> Do this
Express the data from the line containing "You are a GUI agent. The screenshot is 1280×1204." through the line containing "Micro Focus Universe 2021 (551, 331)", both ends included, as a Markdown table with the columns Row and Line, numbering each row and omitting blank lines.

> Material provided
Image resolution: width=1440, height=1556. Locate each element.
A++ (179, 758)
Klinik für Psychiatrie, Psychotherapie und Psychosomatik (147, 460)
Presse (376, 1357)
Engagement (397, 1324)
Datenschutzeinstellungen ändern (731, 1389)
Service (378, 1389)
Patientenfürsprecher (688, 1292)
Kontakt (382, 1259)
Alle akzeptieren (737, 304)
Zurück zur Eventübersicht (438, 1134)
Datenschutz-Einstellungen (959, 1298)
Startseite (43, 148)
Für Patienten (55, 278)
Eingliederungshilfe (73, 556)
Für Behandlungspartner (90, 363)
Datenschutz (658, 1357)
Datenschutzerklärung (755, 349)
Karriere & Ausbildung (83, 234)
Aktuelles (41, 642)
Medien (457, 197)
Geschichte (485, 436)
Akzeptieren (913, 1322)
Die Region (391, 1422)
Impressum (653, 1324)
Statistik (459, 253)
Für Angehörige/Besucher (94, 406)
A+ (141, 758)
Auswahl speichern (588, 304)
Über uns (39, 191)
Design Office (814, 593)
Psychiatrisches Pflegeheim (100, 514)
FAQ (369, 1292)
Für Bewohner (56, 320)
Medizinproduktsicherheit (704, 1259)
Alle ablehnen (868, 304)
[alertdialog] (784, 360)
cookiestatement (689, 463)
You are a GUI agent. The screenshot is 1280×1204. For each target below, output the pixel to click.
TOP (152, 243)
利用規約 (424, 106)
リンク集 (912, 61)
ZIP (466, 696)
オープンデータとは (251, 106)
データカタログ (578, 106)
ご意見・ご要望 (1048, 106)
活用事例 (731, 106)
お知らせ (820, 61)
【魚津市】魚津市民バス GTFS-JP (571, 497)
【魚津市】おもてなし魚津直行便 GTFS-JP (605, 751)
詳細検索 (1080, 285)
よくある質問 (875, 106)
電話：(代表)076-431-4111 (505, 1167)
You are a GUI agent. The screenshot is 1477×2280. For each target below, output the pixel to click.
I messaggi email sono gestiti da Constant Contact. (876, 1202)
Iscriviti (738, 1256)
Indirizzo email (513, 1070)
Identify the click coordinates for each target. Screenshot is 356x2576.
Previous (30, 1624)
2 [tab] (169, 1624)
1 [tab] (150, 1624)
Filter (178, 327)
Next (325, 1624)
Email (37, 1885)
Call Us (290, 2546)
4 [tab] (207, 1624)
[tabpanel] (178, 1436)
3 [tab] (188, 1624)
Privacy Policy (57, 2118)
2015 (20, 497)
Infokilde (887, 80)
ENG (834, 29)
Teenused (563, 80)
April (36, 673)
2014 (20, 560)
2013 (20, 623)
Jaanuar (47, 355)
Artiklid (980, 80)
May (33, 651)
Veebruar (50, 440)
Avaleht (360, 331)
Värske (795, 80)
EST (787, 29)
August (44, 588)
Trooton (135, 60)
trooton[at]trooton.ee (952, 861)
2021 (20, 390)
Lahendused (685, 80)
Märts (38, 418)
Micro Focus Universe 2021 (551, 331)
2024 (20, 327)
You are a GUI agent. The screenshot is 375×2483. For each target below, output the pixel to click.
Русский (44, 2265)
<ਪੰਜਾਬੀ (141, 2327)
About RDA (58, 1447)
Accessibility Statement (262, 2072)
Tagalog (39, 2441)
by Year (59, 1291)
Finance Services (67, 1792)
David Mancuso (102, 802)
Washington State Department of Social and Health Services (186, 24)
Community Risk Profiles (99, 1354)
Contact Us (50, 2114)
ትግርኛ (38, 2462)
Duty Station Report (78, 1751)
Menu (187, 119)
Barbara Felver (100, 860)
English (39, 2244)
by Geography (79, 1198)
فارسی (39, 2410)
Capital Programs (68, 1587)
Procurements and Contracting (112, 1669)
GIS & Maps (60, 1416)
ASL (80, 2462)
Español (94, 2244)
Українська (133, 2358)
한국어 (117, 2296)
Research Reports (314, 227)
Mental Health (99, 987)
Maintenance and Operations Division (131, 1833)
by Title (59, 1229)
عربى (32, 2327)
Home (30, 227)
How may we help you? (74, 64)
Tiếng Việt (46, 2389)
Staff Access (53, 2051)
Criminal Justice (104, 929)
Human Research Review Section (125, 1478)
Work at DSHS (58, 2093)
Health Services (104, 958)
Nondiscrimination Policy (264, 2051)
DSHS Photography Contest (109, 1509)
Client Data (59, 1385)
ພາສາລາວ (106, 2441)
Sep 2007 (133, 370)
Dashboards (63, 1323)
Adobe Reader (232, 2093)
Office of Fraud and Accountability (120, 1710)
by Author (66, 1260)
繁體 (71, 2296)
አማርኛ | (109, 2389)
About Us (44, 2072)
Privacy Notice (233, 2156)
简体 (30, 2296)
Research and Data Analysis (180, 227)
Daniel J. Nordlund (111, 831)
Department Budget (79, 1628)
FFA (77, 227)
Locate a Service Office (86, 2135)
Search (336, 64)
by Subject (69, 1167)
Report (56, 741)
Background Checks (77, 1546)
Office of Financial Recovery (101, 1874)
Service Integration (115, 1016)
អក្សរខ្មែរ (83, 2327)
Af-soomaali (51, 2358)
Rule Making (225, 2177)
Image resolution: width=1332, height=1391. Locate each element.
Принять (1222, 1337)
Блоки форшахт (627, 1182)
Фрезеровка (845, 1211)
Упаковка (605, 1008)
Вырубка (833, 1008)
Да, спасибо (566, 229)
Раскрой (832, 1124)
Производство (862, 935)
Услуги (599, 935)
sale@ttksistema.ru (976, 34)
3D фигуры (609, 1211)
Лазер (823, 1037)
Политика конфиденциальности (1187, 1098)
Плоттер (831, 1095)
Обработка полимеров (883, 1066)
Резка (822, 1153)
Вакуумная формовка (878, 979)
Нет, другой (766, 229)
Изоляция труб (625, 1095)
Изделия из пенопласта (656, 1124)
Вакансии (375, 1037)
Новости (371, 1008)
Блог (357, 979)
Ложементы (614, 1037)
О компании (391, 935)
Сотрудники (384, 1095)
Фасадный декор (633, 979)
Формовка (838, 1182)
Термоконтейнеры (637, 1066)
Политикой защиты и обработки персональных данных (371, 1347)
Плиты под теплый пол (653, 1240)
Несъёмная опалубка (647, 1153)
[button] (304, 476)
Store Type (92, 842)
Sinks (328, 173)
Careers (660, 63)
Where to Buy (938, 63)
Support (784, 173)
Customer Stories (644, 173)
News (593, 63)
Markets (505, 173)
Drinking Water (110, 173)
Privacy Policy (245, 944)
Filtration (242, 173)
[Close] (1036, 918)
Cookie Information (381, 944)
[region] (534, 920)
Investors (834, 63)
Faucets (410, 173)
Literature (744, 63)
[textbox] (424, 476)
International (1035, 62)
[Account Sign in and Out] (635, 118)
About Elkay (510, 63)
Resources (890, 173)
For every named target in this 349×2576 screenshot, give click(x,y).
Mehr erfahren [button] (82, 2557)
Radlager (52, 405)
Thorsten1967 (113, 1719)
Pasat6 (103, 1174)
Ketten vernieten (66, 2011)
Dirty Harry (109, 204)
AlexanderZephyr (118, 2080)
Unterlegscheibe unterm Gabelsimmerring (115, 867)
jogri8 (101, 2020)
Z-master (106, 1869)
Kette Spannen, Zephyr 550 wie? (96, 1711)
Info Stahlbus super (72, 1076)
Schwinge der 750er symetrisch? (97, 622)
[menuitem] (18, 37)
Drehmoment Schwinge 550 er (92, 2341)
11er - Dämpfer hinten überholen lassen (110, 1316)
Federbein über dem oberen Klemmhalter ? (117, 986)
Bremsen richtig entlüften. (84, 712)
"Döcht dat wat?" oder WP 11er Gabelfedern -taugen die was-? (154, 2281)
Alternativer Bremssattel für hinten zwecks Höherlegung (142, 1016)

> Answer
| Row | Line |
|---|---|
| 1 | You are a GUI agent. The screenshot is 1280×1204. For each target below, output the pixel to click. |
| 2 | TOP (152, 243) |
| 3 | 利用規約 (424, 106) |
| 4 | リンク集 (912, 61) |
| 5 | ZIP (466, 696) |
| 6 | オープンデータとは (251, 106) |
| 7 | データカタログ (578, 106) |
| 8 | ご意見・ご要望 (1048, 106) |
| 9 | 活用事例 (731, 106) |
| 10 | お知らせ (820, 61) |
| 11 | 【魚津市】魚津市民バス GTFS-JP (571, 497) |
| 12 | 【魚津市】おもてなし魚津直行便 GTFS-JP (605, 751) |
| 13 | 詳細検索 (1080, 285) |
| 14 | よくある質問 (875, 106) |
| 15 | 電話：(代表)076-431-4111 (505, 1167) |
| 16 | You are a GUI agent. The screenshot is 1477×2280. For each target below, output the pixel to click. |
| 17 | I messaggi email sono gestiti da Constant Contact. (876, 1202) |
| 18 | Iscriviti (738, 1256) |
| 19 | Indirizzo email (513, 1070) |
| 20 | Identify the click coordinates for each target. Screenshot is 356x2576. |
| 21 | Previous (30, 1624) |
| 22 | 2 [tab] (169, 1624) |
| 23 | 1 [tab] (150, 1624) |
| 24 | Filter (178, 327) |
| 25 | Next (325, 1624) |
| 26 | Email (37, 1885) |
| 27 | Call Us (290, 2546) |
| 28 | 4 [tab] (207, 1624) |
| 29 | [tabpanel] (178, 1436) |
| 30 | 3 [tab] (188, 1624) |
| 31 | Privacy Policy (57, 2118) |
| 32 | 2015 (20, 497) |
| 33 | Infokilde (887, 80) |
| 34 | ENG (834, 29) |
| 35 | Teenused (563, 80) |
| 36 | April (36, 673) |
| 37 | 2014 (20, 560) |
| 38 | 2013 (20, 623) |
| 39 | Jaanuar (47, 355) |
| 40 | Artiklid (980, 80) |
| 41 | May (33, 651) |
| 42 | Veebruar (50, 440) |
| 43 | Avaleht (360, 331) |
| 44 | Värske (795, 80) |
| 45 | EST (787, 29) |
| 46 | August (44, 588) |
| 47 | Trooton (135, 60) |
| 48 | trooton[at]trooton.ee (952, 861) |
| 49 | 2021 (20, 390) |
| 50 | Lahendused (685, 80) |
| 51 | Märts (38, 418) |
| 52 | Micro Focus Universe 2021 (551, 331) |